Su cabeza descansaba suavemente entre sus manos mientras su mente daba vueltas. ¡Mucho que hacer!
Se puso de pie mientras el mantel cubierto de grandes flores de color aguamarina y amarillo se movía. Hizo una pausa para enderezarlo. Heidi, su brillante perro esquimal americano blanco, colgaba a su lado, como siempre.
Su marido volvió a casa al día siguiente. Vivían en una base de la Fuerza Aérea en una zona remota de la península superior de Michigan. Había estado en alerta por un turno de 24 horas en caso de un ataque de la ex Unión Soviética.
Emocionada, ella le contó sobre la llamada telefónica del día anterior y eligieron un momento la semana siguiente para ir a conocer al pequeño.
El tiempo pasó lentamente y ella se mantuvo ocupada preparando la habitación para el recién llegado. La cuna, el moisés y una cómoda pequeña ya estaban cómodos en la habitación, encima de una alfombra blanca, suave y peluda que cubría el frío piso de madera.
Cosió fundas con una tela de cuadros verdes y blancos que combinaba con el adorno que hizo para la cuna. Hizo un cojín a juego para la mecedora blanca y, por un momento, se imaginó meciendo a su hija para que durmiera en él, cantándole suavemente.

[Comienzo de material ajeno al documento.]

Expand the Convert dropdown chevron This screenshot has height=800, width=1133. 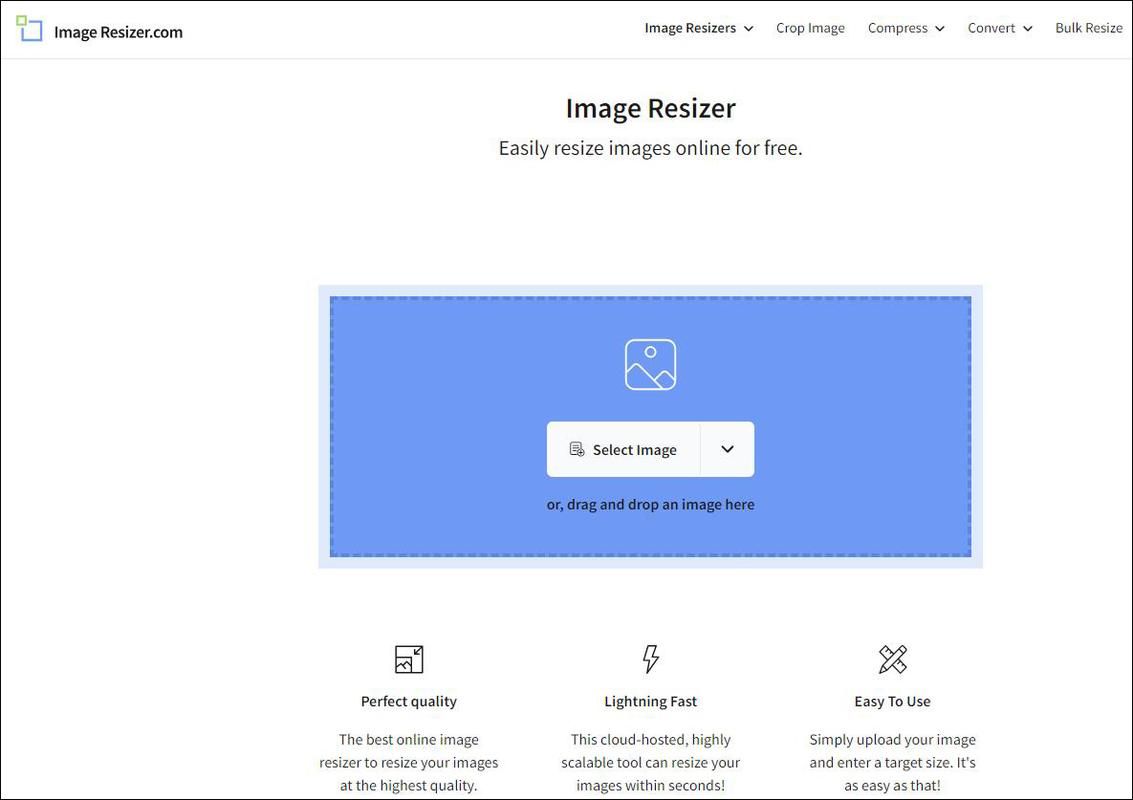pyautogui.click(x=1027, y=29)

El osito de peluche perfecto ya estaba sentado en la mecedora, esperando también conocer a esta pequeña. El pelaje rubio del oso y sus ojos marrones de plástico brillaban a la luz del sol poniente que se asomaba entre las persianas venecianas. La mujer cogió el osito y colocó el cojín sobre la mecedora, atando las dos ataduras a los peldaños blancos del respaldo.
Mientras colocaba suavemente al oso en la silla, éste soltó un pequeño gruñido desde el interior de su pecho. Le enseñaría a la niña, su hija, a no temer los ruidos que hacen los animales. Salió de la habitación mientras se ponía el sol, apagando la luz del techo con una última mirada para asegurarse de que todo estaba perfecto.

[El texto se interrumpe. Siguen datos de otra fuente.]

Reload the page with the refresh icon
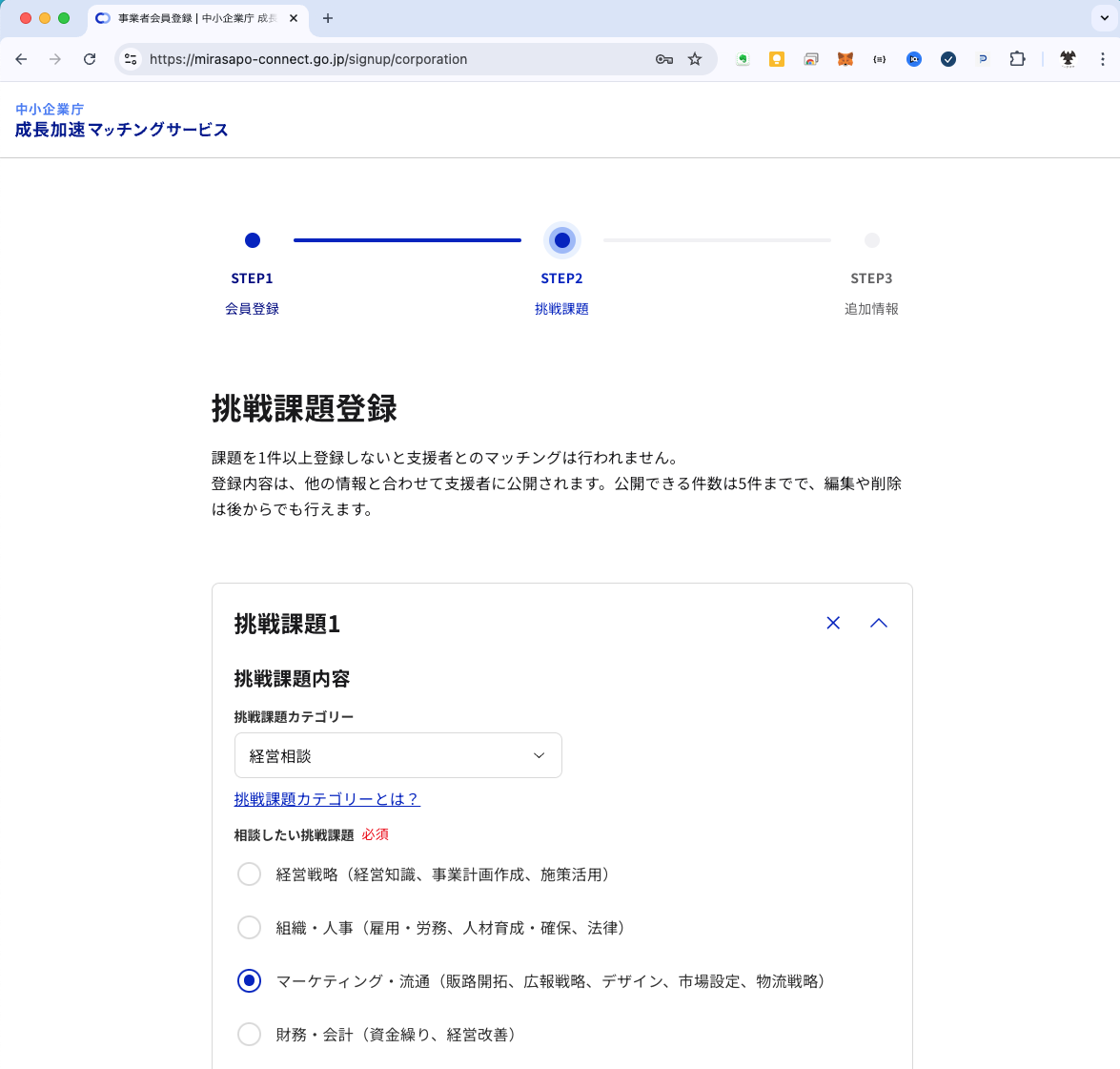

Había llegado el día y ella se levantaba antes del sol, demasiado emocionada para dormir. Tenían un largo viaje por delante y pasarían la noche en el motel Holiday Inn en Jackson, Michigan, y se reunirían con el bebé a la mañana siguiente a las 8 en punto.
Salieron de su pequeño dúplex con ladrillos rojos y adornos blancos alrededor del mediodía. El día era frío y nublado, nevaba ligeramente mientras conducían por las carreteras rodeadas de espesos bosques. De vez en cuando, veía un ciervo asomándose cautelosamente desde los árboles y pensaba con entusiasmo en enseñarle a su hija sobre los animales.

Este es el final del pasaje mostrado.